**Exercise aim**:
Go through the data and copy each line that holds "will".

**Information shown**:
****************************************

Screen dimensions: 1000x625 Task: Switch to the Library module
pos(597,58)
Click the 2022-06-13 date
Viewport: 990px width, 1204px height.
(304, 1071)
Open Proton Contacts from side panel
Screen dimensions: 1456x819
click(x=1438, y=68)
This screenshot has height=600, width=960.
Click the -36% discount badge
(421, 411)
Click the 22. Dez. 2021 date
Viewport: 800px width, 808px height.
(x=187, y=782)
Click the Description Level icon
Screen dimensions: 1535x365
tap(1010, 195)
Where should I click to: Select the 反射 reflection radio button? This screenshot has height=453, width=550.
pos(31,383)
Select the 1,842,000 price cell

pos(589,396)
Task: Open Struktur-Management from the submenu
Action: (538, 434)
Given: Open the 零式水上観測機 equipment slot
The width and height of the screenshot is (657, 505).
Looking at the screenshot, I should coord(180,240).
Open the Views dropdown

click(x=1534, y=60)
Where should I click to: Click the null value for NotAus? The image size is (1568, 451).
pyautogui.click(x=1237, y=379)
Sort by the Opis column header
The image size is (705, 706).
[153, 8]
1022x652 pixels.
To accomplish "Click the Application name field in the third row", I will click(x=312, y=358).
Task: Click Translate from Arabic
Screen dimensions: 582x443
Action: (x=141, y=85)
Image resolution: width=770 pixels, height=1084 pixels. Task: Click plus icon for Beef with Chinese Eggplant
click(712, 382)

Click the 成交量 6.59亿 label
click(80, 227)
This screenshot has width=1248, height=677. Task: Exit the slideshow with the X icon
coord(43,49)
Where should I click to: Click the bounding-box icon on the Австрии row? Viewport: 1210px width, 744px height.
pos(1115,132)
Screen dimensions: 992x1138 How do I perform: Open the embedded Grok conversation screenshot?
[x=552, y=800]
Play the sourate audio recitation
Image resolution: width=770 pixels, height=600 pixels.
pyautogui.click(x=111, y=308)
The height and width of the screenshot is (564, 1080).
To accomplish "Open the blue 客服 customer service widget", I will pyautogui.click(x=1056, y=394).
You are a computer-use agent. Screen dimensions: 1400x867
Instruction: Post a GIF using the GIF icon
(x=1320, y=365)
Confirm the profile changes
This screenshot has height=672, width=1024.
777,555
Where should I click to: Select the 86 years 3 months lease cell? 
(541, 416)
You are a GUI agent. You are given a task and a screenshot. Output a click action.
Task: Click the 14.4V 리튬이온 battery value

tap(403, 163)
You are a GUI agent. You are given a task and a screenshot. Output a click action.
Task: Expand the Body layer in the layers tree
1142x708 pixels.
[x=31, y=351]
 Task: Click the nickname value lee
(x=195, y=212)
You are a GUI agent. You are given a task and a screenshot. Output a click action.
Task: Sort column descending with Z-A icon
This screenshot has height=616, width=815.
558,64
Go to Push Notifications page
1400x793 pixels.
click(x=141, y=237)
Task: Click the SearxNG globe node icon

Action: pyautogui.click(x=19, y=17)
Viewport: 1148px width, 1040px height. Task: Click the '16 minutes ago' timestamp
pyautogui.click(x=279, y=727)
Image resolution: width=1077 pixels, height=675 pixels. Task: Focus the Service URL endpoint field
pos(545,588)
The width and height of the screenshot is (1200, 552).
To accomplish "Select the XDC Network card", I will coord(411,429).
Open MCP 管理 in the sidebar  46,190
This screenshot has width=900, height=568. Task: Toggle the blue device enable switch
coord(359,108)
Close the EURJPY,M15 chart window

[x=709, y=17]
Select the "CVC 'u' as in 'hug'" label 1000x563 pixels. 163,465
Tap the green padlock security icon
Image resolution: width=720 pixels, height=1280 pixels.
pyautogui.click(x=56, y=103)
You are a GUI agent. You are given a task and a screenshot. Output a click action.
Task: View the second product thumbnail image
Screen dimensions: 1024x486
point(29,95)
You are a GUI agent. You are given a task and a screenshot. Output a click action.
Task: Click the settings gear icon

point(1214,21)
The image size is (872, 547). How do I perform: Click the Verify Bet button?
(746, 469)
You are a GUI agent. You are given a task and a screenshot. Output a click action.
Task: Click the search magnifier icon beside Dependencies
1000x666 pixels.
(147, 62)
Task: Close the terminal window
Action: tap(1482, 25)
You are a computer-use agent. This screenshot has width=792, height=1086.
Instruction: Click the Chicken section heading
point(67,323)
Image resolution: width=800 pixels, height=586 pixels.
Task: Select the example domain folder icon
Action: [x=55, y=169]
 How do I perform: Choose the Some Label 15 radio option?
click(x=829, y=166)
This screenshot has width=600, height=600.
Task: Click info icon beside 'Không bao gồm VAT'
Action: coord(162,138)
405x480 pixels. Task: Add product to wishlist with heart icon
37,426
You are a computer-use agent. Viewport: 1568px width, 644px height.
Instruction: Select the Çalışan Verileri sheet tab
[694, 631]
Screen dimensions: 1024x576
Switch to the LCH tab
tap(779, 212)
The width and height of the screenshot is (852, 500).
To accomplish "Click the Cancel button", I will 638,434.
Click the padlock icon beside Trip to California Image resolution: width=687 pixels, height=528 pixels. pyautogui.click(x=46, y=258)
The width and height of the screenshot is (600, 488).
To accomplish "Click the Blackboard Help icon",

****************************************

**Worked solution**:
To accomplish "Click the Application name field in the third row", I will click(x=312, y=358).
To accomplish "Open the blue 客服 customer service widget", I will pyautogui.click(x=1056, y=394).
To accomplish "Select the XDC Network card", I will coord(411,429).
To accomplish "Click the Cancel button", I will 638,434.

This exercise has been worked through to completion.